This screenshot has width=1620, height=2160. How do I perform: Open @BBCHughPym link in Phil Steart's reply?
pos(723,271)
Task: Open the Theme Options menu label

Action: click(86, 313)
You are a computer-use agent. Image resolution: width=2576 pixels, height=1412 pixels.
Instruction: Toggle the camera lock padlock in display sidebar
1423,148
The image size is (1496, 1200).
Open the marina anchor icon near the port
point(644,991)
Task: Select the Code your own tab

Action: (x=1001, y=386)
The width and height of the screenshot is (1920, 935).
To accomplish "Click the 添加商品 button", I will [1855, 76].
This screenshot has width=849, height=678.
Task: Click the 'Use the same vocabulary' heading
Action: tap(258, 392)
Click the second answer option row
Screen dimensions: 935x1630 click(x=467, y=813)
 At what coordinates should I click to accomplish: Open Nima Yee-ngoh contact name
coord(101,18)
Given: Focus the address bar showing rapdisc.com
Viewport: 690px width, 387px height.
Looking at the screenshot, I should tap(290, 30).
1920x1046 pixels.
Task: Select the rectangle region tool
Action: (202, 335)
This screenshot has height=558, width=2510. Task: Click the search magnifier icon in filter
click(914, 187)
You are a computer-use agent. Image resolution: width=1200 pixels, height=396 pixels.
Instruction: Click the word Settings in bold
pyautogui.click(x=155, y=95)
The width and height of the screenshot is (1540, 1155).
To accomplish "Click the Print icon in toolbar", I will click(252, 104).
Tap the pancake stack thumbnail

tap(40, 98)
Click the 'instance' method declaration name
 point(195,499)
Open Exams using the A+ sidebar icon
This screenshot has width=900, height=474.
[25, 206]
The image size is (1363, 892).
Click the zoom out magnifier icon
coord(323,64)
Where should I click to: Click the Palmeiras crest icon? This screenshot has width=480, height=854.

_ _ _ _ _ _ _

*WHAT YOU HAVE TO DO*
Set down only the lines from the line with "The width and height of the screenshot is (1540, 1155)." through the last line of the data above, keeping both the first and the last.

*PROBLEM SOLUTION*
The width and height of the screenshot is (1540, 1155).
To accomplish "Click the Print icon in toolbar", I will click(252, 104).
Tap the pancake stack thumbnail

tap(40, 98)
Click the 'instance' method declaration name
 point(195,499)
Open Exams using the A+ sidebar icon
This screenshot has width=900, height=474.
[25, 206]
The image size is (1363, 892).
Click the zoom out magnifier icon
coord(323,64)
Where should I click to: Click the Palmeiras crest icon? This screenshot has width=480, height=854.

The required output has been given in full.